The policy to freeze the LTA at £1,073,100 was introduced when the government thought that CPI inflation would not go above 2 per cent for the period to 2025/26, LCP stated.
LCP noted that the LTA system raises money for the government in two ways: Through those who take pensions that take them over the LTA pay tax charges, with £382m paid in charges in 2020/21, and through some who change their saving behaviour, for example people saving into an ISA rather than a pension and therefore having these savings no longer qualify for ‘up front’ tax relief.
While the eventual yield from freezing the LTA will not be known for several years, LCP estimated that the higher inflation that has already been seen, coupled with likely higher inflation next year than the Treasury expected, means the total impact of the policy could be over £2bn.
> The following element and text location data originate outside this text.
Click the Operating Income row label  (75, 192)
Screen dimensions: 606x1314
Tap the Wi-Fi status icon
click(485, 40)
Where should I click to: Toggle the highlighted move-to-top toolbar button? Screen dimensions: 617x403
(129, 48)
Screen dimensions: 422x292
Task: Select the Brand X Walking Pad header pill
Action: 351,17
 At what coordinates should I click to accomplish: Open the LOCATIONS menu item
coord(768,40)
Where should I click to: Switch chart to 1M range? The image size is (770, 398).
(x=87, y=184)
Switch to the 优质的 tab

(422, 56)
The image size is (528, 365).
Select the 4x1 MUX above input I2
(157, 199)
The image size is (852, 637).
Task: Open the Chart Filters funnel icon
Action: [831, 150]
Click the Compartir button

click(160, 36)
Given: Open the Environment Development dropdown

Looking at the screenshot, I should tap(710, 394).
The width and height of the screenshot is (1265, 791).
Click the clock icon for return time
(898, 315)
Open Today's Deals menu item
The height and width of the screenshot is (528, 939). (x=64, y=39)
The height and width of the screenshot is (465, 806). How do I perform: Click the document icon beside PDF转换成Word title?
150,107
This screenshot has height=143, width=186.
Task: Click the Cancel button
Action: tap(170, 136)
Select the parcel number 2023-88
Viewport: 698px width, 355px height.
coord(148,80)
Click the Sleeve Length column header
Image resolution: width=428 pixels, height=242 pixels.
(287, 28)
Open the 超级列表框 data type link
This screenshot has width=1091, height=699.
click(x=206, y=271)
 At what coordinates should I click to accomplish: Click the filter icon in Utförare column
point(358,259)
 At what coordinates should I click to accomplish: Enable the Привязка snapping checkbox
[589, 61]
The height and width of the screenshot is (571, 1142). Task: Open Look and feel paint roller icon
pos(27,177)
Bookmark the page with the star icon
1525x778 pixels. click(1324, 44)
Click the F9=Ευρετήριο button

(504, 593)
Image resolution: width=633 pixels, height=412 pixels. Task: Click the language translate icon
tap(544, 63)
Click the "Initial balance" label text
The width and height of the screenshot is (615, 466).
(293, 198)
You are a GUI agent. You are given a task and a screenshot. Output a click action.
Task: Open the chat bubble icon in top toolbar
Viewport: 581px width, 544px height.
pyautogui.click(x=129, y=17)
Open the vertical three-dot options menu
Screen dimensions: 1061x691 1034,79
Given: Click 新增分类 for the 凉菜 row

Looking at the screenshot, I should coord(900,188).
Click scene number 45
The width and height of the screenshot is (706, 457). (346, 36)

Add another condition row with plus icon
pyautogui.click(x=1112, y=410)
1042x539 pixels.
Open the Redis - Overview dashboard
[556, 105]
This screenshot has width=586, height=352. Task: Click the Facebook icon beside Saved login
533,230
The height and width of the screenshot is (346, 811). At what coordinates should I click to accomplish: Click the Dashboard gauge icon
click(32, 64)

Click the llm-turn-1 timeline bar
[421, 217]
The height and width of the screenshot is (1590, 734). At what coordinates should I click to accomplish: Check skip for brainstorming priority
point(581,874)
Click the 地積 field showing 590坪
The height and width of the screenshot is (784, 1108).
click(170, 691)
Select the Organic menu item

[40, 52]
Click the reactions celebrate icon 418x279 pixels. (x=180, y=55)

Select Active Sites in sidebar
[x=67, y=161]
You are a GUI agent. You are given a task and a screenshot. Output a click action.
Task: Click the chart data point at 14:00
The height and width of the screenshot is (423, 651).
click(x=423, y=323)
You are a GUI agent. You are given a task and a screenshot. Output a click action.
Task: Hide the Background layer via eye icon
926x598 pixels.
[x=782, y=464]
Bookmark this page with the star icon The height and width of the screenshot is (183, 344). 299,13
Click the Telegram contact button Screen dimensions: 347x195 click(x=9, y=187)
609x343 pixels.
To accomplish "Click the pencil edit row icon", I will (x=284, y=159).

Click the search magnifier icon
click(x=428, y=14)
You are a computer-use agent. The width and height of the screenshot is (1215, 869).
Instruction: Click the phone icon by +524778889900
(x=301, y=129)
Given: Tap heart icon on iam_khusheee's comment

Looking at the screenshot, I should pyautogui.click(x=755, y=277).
“Freezing tax thresholds is a highly unpredictable way of raising revenue for the government,” commented LCP partner, Mike Richardson.
“When there is a surge in inflation of the sort we have seen recently, freezes on tax allowances can generate far more revenue than expected.
“As well as creating unpredictability for the government in terms of revenues, long-term freezes and changes in policy also make it very hard for individuals to make long-term plans for their pensions and savings.”
Pensions Age has contacted the Treasury for comment.